In August 2019, she reached her first WTA Tour quarterfinal in singles at the Bronx Open, where she lost to Wang Qiang.
At the 2019 US Open, she took defending champion and top seed Naomi Osaka to three sets.
She followed this with title in New Haven on the WTA Challenger Tour. Nearly after that, she reached the semifinal of the Guangzhou Open, but then lost to Sofia Kenin. In October, she reached another semifinal at the Luxembourg Open but lost to later champion Jeļena Ostapenko. During the year, she did even better in doubles. In February 2019, she lost alongside Wang Yafan in the doubles final at the Hua Hin Championships. After that, she reached semifinals of the Hungarian Open. In April, she enetered another semifinal at the Premier-level Stuttgart Open. She then won 60k, 80k and 100k events, respectively, on the ITF Circuit. In September, she won the WTA Challenger New Haven.
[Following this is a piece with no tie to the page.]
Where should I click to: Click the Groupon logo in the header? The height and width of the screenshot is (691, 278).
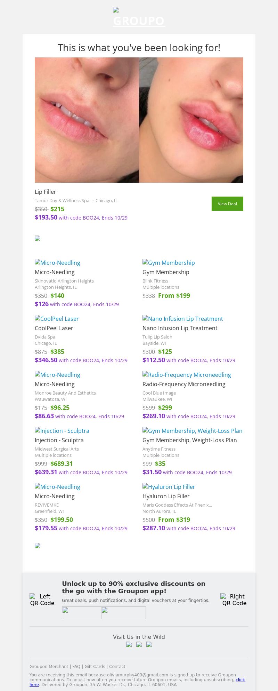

===2020: Top 10 win, US Open doubles semifinals, top 75===
Blinkova continued to made better results in doubles than singles. Despite not producing good results in singles during the season, Blinkova started year with her first Top 10 win, defeating Belinda Bencic in the first round of the Shenzhen Open. In singles, her best result of the year came at the Italian Open, where she reached the third round, but then lost to world No. 4, Karolína Plíšková. In doubles, her first significant result came in March at the Indian Wells Challenger, where she reached the semifinal.

When tennis came back (after six month absence of the WTA Tour due to COVID-19 pandemic outbreak) in August, she first played at the Lexington Challenger, where she reached the semifinals in doubles alongside Vera Zvonareva. She followed this up with quarterfinals at the Cincinnati Open alongside Veronika Kudermetova. Things even went even better at the US Open where Blinkova and Kudermetova reached the semifinals but lost to eventual champions, Laura Siegemund and Vera Zvonareva. In singles, she had lost to eventual semifinalist Jennifer Brady in the first round.

Blinkova qualified for the main draw at the Italian Open and defeated Aliona Bolsova in a final-set tiebreak to reach the third round.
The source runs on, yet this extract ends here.